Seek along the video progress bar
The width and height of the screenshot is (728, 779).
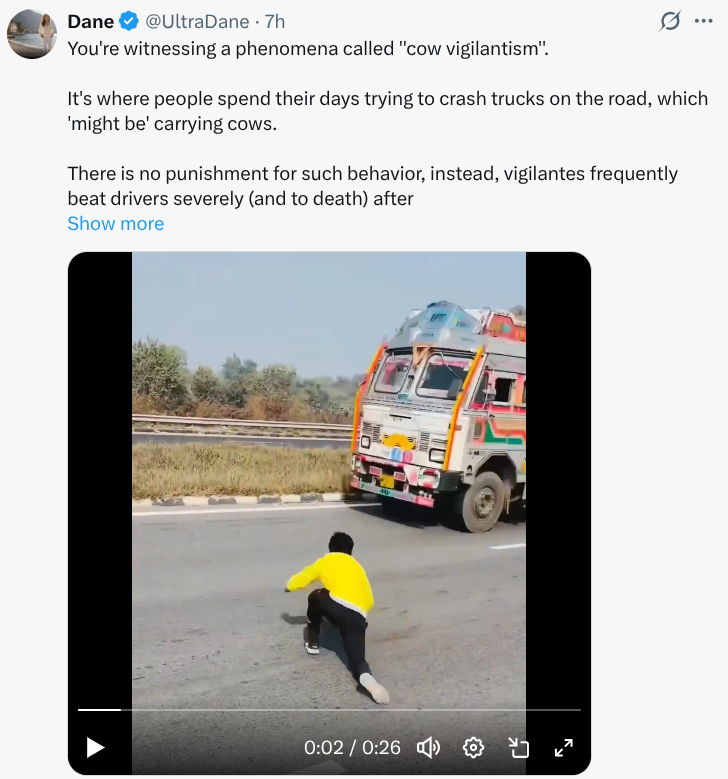point(329,710)
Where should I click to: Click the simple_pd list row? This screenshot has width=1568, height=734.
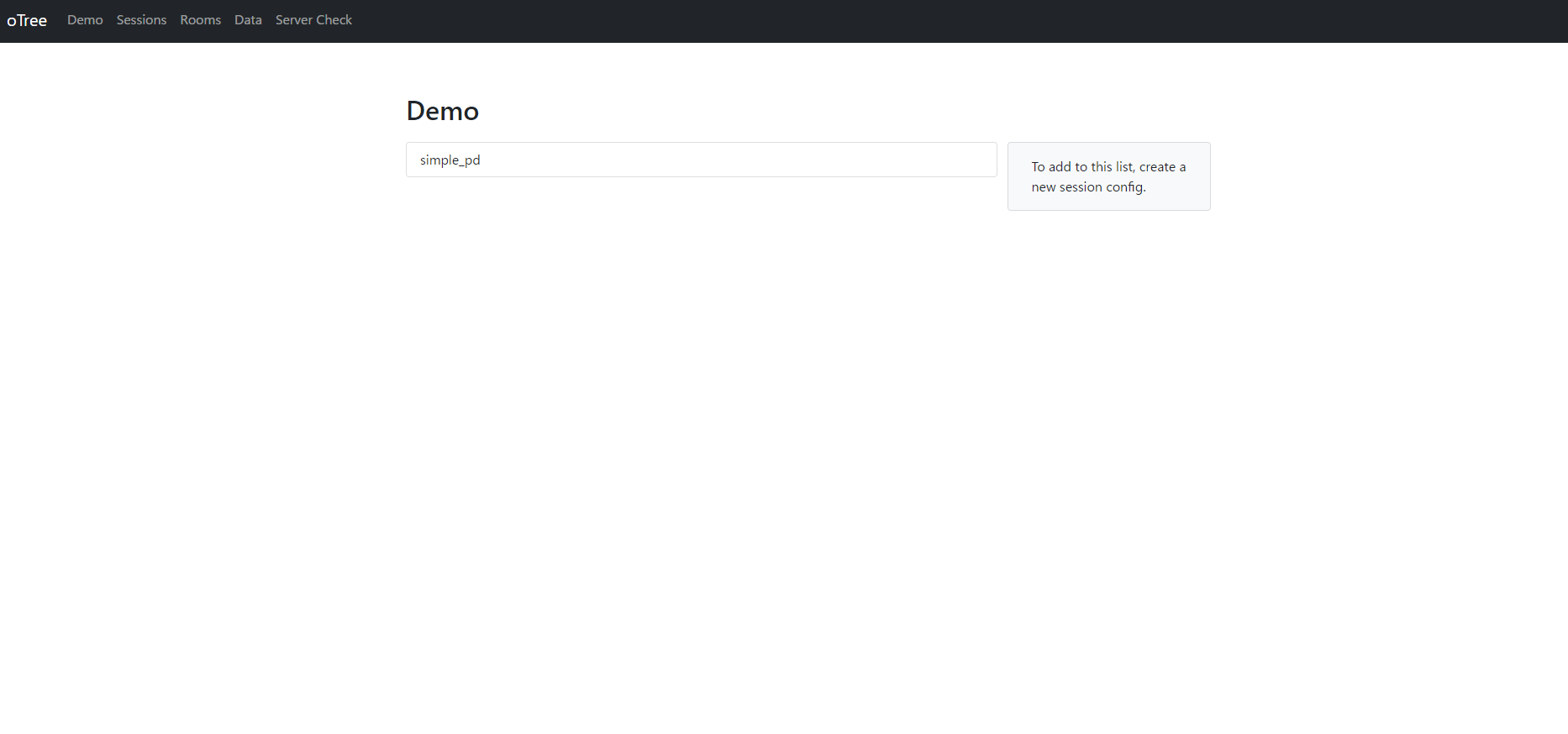coord(701,160)

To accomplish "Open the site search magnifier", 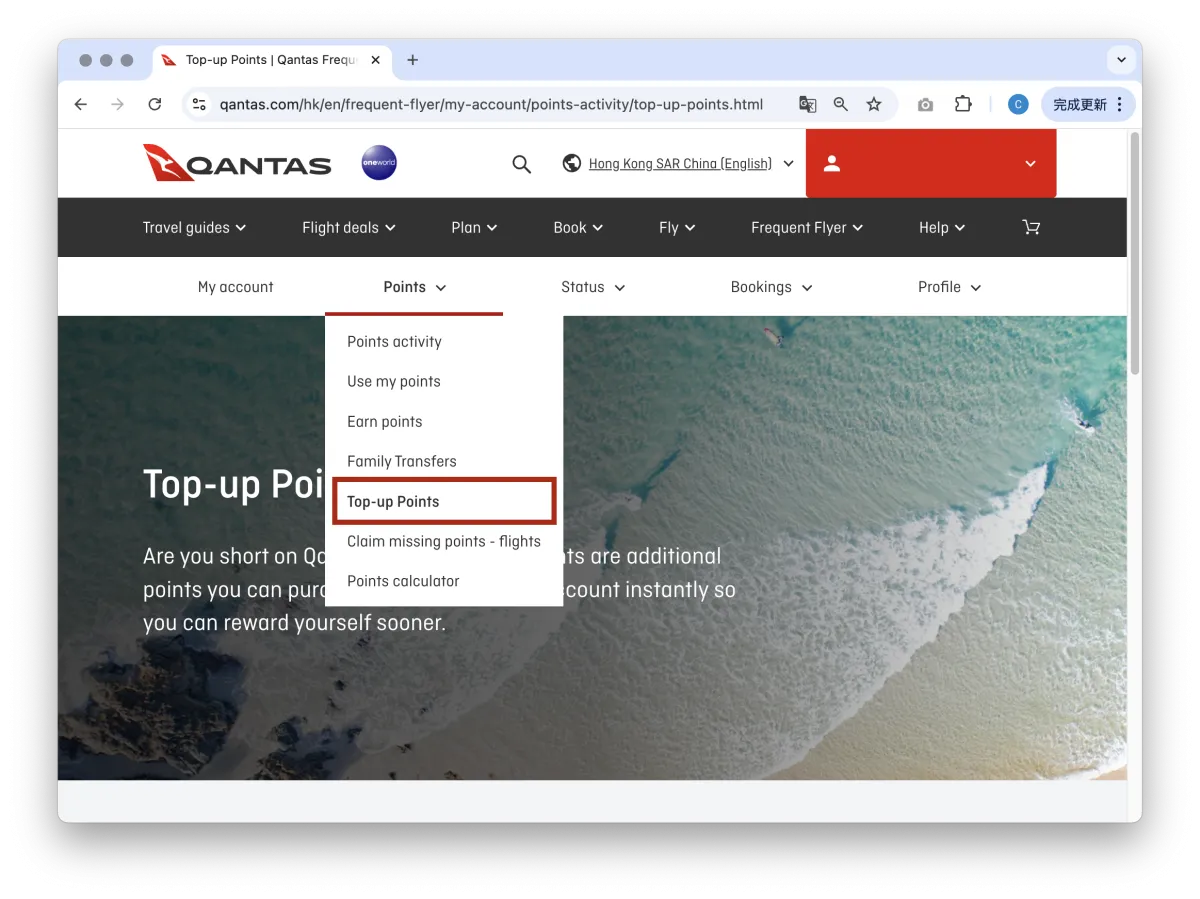I will [x=521, y=163].
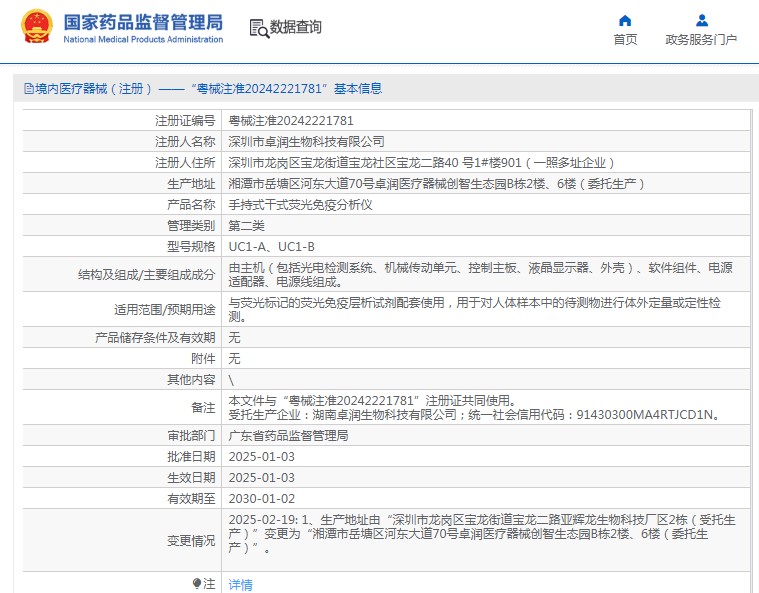Click registrant name 深圳市卓润生物科技有限公司
759x593 pixels.
pos(306,141)
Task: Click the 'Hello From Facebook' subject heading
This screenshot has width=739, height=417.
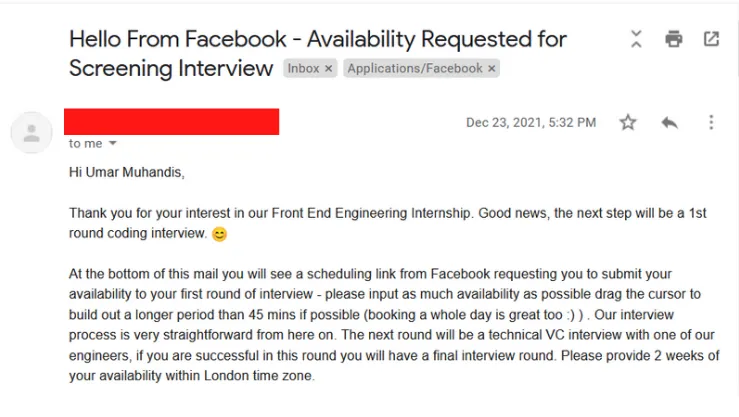Action: click(x=318, y=53)
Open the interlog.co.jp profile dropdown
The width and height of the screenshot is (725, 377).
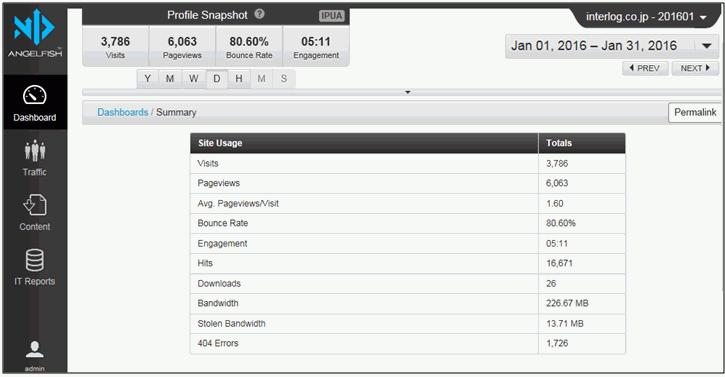646,17
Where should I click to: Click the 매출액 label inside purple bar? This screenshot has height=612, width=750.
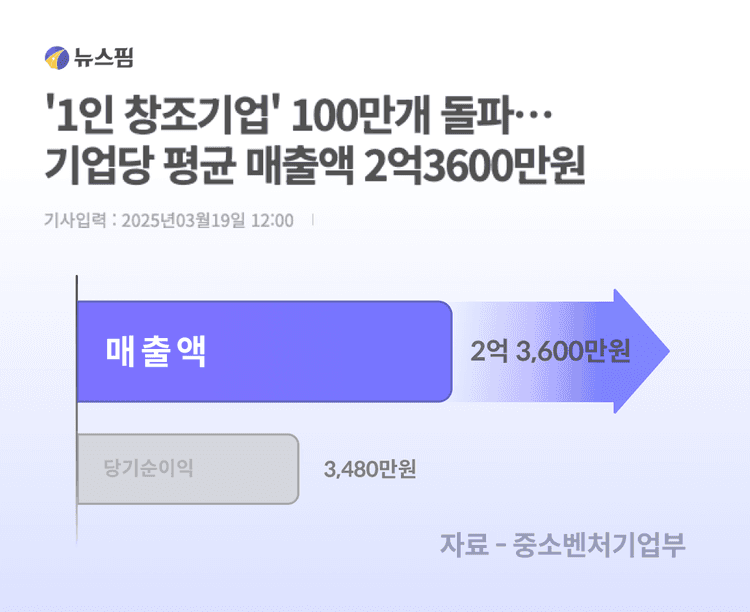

* **What is being asked**: Could you rewrite the lines from the one containing "Task: Click the" through the last line, with "screenshot" replaced by "image" and everything else unchanged? Leave the pictures out.

* **Exercise result**:
Task: Click the 'Hello From Facebook' subject heading
This image has width=739, height=417.
Action: click(x=318, y=53)
Open the interlog.co.jp profile dropdown
The width and height of the image is (725, 377).
646,17
Where should I click to: Click the 매출액 label inside purple bar? This image has height=612, width=750.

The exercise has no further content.